→ **About this exercise**
From the listing below, pick out each line with the word "mark".

→ **Entries provided**
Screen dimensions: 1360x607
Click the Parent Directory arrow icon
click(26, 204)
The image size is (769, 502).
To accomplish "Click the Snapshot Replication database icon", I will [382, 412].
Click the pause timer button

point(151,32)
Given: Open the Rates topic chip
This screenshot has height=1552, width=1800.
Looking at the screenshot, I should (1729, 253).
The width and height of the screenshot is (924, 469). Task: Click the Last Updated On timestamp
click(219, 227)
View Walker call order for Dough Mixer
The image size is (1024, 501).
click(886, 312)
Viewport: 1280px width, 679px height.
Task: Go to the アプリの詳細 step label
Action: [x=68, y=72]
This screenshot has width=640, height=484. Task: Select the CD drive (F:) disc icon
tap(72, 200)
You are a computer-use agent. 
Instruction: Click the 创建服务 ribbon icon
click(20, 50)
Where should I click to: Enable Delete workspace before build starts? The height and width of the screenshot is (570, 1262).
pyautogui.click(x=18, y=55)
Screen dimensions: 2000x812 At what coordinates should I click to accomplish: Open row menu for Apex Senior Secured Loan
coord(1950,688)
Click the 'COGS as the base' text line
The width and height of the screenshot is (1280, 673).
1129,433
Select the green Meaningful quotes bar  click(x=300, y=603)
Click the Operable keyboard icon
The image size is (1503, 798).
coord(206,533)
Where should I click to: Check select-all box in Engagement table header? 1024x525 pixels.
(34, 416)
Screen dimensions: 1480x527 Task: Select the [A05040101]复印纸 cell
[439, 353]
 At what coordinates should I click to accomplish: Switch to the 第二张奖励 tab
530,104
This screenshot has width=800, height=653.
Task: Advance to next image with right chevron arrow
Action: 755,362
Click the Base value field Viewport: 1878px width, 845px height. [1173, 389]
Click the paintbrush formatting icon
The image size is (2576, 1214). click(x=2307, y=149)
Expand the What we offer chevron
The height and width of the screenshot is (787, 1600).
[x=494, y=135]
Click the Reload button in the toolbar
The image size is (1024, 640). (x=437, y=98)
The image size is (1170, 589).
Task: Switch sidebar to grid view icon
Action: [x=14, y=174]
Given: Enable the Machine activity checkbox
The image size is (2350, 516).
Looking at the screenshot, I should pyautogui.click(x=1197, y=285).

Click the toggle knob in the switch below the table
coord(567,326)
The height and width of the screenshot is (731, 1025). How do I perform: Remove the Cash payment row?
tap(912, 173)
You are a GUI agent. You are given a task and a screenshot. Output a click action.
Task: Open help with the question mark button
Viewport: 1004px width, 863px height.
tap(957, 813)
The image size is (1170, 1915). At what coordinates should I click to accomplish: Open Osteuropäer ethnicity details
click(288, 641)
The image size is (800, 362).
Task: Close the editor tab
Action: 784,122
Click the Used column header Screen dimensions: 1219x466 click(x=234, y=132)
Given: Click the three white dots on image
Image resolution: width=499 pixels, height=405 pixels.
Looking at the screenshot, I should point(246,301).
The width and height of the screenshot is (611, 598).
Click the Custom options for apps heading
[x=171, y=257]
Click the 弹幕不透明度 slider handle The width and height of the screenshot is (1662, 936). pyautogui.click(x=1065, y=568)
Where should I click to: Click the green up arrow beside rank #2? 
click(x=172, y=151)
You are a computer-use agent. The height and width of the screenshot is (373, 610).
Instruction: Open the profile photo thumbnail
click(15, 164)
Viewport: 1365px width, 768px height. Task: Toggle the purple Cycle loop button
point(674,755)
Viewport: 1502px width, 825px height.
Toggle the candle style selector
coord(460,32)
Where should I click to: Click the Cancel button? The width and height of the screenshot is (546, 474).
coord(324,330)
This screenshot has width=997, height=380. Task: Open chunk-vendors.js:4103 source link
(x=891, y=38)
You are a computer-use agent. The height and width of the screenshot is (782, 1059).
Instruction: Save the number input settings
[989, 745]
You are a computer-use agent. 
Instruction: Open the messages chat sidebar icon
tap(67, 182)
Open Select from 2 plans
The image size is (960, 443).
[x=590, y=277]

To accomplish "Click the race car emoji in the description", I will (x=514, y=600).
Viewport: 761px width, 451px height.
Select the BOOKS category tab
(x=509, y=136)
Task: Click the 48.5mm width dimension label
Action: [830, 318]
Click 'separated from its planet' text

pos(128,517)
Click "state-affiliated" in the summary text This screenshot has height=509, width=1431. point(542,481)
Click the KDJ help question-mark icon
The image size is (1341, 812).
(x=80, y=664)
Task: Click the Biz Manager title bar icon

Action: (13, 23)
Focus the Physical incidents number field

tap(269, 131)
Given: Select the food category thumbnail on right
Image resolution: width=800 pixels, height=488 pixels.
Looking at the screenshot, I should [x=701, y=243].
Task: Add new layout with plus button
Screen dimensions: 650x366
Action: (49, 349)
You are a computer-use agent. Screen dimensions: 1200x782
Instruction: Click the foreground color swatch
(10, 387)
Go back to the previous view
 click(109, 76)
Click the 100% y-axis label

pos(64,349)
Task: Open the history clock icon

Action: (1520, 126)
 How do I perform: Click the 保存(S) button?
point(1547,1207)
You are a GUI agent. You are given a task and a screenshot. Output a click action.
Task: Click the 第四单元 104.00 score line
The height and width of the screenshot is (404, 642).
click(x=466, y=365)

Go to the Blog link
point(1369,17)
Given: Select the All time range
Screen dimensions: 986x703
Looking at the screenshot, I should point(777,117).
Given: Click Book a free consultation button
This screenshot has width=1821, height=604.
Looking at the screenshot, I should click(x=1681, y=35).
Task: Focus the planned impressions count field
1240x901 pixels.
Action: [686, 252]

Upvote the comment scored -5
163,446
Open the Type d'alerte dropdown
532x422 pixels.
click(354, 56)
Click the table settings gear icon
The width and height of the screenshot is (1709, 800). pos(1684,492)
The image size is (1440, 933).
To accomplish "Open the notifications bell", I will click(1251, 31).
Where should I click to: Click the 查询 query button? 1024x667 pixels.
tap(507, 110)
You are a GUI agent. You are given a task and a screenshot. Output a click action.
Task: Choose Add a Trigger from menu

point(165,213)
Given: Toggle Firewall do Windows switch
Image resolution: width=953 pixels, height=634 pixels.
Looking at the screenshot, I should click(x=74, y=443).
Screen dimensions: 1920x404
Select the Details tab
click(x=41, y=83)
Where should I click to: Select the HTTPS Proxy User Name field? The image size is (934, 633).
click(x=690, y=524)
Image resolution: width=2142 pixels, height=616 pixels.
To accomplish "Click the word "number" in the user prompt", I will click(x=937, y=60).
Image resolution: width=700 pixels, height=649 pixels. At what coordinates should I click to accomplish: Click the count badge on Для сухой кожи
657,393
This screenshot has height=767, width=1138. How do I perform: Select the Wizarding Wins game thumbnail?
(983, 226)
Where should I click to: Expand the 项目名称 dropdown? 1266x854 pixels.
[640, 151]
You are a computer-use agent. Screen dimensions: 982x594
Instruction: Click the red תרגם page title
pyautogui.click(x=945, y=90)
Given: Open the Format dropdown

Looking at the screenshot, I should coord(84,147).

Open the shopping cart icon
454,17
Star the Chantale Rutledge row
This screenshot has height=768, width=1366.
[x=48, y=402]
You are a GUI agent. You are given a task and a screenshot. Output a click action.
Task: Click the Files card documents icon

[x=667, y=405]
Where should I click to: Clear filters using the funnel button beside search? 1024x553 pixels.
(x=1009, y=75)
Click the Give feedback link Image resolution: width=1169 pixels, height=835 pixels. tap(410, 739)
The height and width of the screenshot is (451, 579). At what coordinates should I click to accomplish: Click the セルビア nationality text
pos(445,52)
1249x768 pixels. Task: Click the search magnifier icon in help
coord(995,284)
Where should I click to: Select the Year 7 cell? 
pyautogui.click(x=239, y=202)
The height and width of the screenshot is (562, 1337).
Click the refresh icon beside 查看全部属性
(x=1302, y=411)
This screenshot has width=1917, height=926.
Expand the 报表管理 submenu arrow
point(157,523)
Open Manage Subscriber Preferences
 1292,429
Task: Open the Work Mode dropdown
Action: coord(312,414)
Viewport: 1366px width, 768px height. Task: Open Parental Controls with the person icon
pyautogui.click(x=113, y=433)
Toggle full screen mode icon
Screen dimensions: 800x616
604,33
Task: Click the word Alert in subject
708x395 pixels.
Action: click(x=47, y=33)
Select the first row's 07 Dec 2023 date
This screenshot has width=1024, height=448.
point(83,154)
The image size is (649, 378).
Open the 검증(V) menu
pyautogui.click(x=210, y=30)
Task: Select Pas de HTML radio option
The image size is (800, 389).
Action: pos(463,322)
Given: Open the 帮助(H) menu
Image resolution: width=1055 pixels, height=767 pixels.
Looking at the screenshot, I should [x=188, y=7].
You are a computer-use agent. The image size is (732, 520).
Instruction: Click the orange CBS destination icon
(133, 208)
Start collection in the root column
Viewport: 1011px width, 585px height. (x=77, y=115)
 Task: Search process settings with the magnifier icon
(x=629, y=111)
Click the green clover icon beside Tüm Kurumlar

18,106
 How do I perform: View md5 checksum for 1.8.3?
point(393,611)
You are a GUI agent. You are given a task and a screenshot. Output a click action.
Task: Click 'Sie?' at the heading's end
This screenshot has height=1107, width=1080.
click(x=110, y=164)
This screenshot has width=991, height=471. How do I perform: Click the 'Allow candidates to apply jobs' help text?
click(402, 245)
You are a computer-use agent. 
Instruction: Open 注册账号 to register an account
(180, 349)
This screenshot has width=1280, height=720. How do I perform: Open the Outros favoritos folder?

→ **Task solution**
Task: Open help with the question mark button
Click the KDJ help question-mark icon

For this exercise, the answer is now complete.